Meanwhile, the HPI grew at a similarly steady, but higher rate until early 2020 when it skyrocketed.
This means that from early 2020 to early 2022, everyday items that consumers purchase (CPI) have grown a weighted average of 13% more expensive, while the weighted average price of single-family housing (HPI) rose 40%.
This could be due to several factors. During the beginning of the COVID pandemic in 2020, the initial small drop in HPI and CPI could have been because of people reducing their non-essential spending while the pandemic altered their daily lives. It is possible that this temporarily lowered demand and therefore prices for housing and consumer goods.
After a few months, there may have been greater housing demand from people relocating from higher density urban areas to more suburban and rural areas as a result of infection fears and the ability for more people to work remotely. People may have also desired homes with more space because they were spending more time at home.

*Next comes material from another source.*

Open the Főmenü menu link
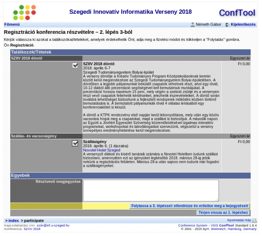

The fact that the HPI has continued to increase suggests that homes have not been built fast enough to keep up with demand. Unless the housing supply can be increased or the demand decreased, the HPI will likely continue to grow at a 1%-2% or higher monthly rate.
The CPI monthly percent change increased from 0%-0.5% before 2020 to 0.25%-1% starting in 2021. This could be the result of supply chain issues during the pandemic and there is a possibility of even higher growth if these kinds of problems persist.